Но какое отношение все это имеет к заглавной теме статьи (и книги) — проблеме обоснования морали? А.Н.Бобков полагает, что мораль, подобно науке, «принимает некоторые свои исходные («первые») принципы (императивы) лишь на том основании, что человеческий разум не может не признать их очевидно нравственными (моральными)... Они обосновываются самим разумом, и ничем иным. Это и есть их последнее, рациональное обоснование» [с. 255]. Свое сомнение по поводу самой возможности подобного обоснования я уже высказал. Но я хотел бы обратить внимание на важное следствие, которое вытекает из приведенного рассуждения (следствие, которое я целиком разделяю, хотя подлинные посылки его вижу в другом): моральные принципы имеют силу для всех «разумных существ»; более того, эти принципы фактически приняты всеми людьми, — что, конечно, не исключает разнообразия конкретных приложений этих принципов к различным ситуациям и в условиях разных культур.

 

 

– 260 –

 

Но что в таком случае имеет в виду автор статьи, когда относит к морали (с оговоркой — «в самом широком смысле слова») по сути все учения, которые «учат не тому, что есть, а тому, что должно быть — к чему должны стремиться человек и общество» [с. 248]? И в другом месте: «Ведь мораль в том и состоит, что это — совокупность принципов, правил, критериев и т.д., которыми руководствуются люди в своем собственном поведении и в оценках поведения других людей» [с. 248]. Очевидно (во всяком случае, после уроков Канта), что не всякое долженствование является специфически моральным; имеется масса чисто «технических» долженствований (гипотетических императивов, в кантовской терминологии), не имеющих отношения к морали, например: «Если хочешь ограбить банк, ты должен предварительно сделать то-то». Еще более очевидно, что не любые (по содержанию) принципы и правила, которыми руководствуются люди, можно считать «моральными», даже при весьма широком понимании того, что есть мораль. Можно, конечно, заключить языковую конвенцию и назначить слову «мораль» именно то «самое широкое» значение, в котором оно употребляется в данной статье (и такая конвенция будет в значительной степени соответствовать обыденному словоупотреблению); проблема, однако, в том, что в этом случае потеряется специфика того феномена, за которым, собственно, и закрепился в послекантовской этике термин «мораль».

Поэтому я не могу признать справедливым утверждение А.Н.Бобкова (неоднократно им повторенное) о том, что я неверно понимаю статус рассмотренных мною этических учений: в них, по мнению автора, нет никакого обоснования морали, поскольку они сами суть «мораль». «Служение богу, нации, партии, государству как высшим ценностям, — пишет, в частности, он, — это особые формы самой морали» [с. 248]. На мой взгляд, надо все же различать, с одной стороны, мораль как определенную систему ценностей и, с другой стороны, этическое учение, суть и функция которого не в том, чтобы просто провозгласить некоторые ценности, но и в том, чтобы убедить людей принять их, т.е. чтобы обосновать их, доказать, что мы должны и что должно вообще, «объективно должно» следовать этим ценностным ориентирам.
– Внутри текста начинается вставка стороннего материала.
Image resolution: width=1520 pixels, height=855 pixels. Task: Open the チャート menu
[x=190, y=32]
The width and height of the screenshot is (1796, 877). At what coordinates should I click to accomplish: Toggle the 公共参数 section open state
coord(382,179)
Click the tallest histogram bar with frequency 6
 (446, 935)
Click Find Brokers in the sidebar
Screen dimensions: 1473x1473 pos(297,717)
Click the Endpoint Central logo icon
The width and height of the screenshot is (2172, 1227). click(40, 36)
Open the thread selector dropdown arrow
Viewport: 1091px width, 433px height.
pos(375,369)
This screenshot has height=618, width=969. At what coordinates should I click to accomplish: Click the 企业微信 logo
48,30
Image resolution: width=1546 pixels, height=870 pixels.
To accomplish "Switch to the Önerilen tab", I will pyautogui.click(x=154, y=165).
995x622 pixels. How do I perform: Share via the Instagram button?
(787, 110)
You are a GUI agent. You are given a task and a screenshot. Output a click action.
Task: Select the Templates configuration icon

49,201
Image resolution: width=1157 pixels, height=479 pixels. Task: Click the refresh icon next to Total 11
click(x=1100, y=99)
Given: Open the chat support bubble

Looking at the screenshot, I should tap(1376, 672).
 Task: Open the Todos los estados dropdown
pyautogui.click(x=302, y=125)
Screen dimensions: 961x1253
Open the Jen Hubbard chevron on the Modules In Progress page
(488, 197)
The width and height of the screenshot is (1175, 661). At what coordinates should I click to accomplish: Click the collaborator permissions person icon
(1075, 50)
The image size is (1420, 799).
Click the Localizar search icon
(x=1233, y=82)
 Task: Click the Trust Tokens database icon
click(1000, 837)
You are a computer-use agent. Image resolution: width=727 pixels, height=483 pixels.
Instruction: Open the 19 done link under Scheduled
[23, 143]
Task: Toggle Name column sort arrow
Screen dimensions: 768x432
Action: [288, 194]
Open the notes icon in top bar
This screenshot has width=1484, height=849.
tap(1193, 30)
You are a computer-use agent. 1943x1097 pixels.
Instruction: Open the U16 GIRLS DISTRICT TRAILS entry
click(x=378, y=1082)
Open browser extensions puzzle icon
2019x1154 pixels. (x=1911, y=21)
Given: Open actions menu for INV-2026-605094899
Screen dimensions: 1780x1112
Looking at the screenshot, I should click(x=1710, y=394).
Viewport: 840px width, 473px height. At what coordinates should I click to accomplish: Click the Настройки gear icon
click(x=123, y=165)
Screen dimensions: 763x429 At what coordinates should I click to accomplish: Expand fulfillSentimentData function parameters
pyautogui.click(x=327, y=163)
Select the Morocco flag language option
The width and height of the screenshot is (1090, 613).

Специфика морали (в «узком» смысле слова) в том и состоит, что ее требования воспринимаются нами как объективно должные. Поэтому если философу удастся доказать присущность этого качества провозглашенным им ценностям, то это и будет означать, что он «обосновал мораль». Органический же дефект по существу всех классических

 

 

– 261 –

 

философско-этических учений состоит в том, что отстаиваемые ими ценности не являются специфически-моральными, и потому попытка рационально доказать, что следование им является «объективно должным», заранее обречена на неудачу. Однако несостоятельность подобных попыток отнюдь не очевидна, поэтому необходим специальный анализ представленных в истории этики способов мнимого обоснования морали. Об этом и говорится в моей книге.